Fayssal Bazzi, Kelly Paterniti and Tara Morice. Photograph © Brett Boardman

Sandra (Tara Morice) is in her 50s and clearly has some medical condition. Initially she is totally shocked and tries to ignore what they are saying but the message is clear. She may have lived there for four years but she has two weeks to get out as a friend of theirs is arriving in Sydney and needs to move in.

For the next eight scenes we watch an increasingly desperate Sandra visit various places trying to find somewhere to rent. But in each case, apart from one kindly soul, you can tell that they pretty much take one look at her and decide she’s too old, too serious, or too whatever, and not what they’re looking for. With a small costume change, Paterniti and Bazzi play all the other characters, most of them pretty vile. Sandra tries to be what she thinks they want but they are brutally disinterested, and her frustration, fear and desperation grows until the final awful scene.

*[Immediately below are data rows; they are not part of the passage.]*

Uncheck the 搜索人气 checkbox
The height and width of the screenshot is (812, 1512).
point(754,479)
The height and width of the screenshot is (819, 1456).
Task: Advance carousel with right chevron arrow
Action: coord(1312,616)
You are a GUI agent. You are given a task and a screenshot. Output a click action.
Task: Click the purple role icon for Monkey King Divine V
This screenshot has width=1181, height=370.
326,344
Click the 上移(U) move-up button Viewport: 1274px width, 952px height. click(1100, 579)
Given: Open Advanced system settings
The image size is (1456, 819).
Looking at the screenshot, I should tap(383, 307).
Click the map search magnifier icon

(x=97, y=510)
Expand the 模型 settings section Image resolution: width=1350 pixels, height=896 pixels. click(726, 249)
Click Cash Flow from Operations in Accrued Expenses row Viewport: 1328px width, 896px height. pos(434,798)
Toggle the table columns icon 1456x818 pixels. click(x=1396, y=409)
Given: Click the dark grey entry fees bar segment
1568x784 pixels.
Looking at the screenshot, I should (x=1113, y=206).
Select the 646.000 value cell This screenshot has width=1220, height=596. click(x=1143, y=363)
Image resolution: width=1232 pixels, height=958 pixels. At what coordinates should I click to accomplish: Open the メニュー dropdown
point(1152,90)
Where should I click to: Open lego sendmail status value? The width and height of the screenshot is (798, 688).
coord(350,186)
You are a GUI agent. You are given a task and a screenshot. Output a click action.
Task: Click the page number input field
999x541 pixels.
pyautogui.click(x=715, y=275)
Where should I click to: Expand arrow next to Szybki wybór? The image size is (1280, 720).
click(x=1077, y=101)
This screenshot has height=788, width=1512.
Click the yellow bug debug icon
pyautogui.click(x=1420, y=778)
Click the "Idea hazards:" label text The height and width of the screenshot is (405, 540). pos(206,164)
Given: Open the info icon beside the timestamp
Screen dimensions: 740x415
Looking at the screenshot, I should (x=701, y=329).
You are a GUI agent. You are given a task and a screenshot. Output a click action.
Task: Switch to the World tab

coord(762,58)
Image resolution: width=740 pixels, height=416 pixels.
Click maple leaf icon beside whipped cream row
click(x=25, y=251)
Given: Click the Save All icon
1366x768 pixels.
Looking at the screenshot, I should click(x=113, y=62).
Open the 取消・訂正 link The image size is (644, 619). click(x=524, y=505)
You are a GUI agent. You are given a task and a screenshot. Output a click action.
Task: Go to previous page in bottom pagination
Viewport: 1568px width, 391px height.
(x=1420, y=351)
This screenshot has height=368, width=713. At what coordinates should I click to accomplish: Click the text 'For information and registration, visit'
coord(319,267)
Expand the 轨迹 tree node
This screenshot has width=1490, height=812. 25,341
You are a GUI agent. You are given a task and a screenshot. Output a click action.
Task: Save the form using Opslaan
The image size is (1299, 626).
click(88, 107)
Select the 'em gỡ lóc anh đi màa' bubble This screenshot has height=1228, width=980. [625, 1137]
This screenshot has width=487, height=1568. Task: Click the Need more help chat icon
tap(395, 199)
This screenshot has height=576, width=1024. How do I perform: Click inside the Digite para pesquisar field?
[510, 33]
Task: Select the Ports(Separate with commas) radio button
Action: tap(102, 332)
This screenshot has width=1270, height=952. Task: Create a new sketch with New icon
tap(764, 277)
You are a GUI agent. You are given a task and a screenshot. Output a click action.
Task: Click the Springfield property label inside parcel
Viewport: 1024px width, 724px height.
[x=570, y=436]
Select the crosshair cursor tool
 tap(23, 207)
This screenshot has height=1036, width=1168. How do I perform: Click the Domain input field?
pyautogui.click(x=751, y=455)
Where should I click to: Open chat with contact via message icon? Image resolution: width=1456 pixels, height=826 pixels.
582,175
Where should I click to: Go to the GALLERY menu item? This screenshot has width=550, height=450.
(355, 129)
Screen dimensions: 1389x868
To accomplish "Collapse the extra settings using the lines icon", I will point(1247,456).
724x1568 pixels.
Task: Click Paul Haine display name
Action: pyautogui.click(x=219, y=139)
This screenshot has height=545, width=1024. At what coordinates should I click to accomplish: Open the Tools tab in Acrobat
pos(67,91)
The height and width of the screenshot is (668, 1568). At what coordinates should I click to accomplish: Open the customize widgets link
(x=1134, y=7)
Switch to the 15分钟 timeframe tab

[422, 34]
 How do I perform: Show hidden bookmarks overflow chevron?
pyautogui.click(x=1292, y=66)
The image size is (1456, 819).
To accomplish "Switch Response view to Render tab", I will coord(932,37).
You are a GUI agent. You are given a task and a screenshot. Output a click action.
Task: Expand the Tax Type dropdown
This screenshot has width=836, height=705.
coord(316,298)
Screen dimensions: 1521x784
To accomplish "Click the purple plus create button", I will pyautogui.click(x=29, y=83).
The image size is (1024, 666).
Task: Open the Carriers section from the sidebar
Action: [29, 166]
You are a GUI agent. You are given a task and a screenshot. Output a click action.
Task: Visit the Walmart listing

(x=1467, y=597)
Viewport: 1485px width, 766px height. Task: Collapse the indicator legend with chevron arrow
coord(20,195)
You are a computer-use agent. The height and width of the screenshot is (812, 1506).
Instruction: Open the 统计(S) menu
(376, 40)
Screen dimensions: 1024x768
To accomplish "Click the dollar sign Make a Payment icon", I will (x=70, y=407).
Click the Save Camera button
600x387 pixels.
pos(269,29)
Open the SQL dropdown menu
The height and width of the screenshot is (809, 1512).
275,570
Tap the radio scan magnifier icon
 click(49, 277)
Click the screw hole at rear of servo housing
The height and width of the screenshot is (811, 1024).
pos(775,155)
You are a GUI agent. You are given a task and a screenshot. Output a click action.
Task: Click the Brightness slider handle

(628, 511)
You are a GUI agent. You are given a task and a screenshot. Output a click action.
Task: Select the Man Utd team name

The idea for the play came to Robinson, an Australian playwright, when she moved to London in 2015 and found herself trying to rent a room in shared accomodation, pitching up with dozens, sometimes hundreds, of applicants. With property prices, and therefore rents, rising rapidly in cities like Sydney more and more people are struggling to find places to live – and for older, single people it is even harder, particularly for older women according to statistics.

It’s a powerful idea for a play, but the fact that the other characters that Sandra meets here are so ghastly undercuts the drama. Directed by Marion Potts, it becomes more about these awful other people and the laughs they generate than about Sandra. The ending should be devastating but it doesn’t connect anywhere near as strongly as it might.

Designer Melanie Liertz has created the suggestion of a house with half-painted walls, a few props and highly visible plumbing pipes, which works cleverly to be either totally shabby or shabby chic depending on where Sandra is visiting. Liertz’s costuming for A and B is also well done so that with tiny little changes Paterniti and Bazzi can morph quickly between the characters, which they do extremely well. Morice meanwhile brings a warmth, humanity and increasing desperation to the proceedings.

Robinson can certainly write, and she brings a darkly cruel, comic touch to the people Sandra encounters, but the play feels somewhat overdone. Perhaps if it were taken even further, the characters would feel like the nightmarish world Sandra has found herself in, but here they are played as if for real and end up being so dreadful they detract from the drama, leaving us intellectually rather than emotionally engaged with Sandra’s hellish situation.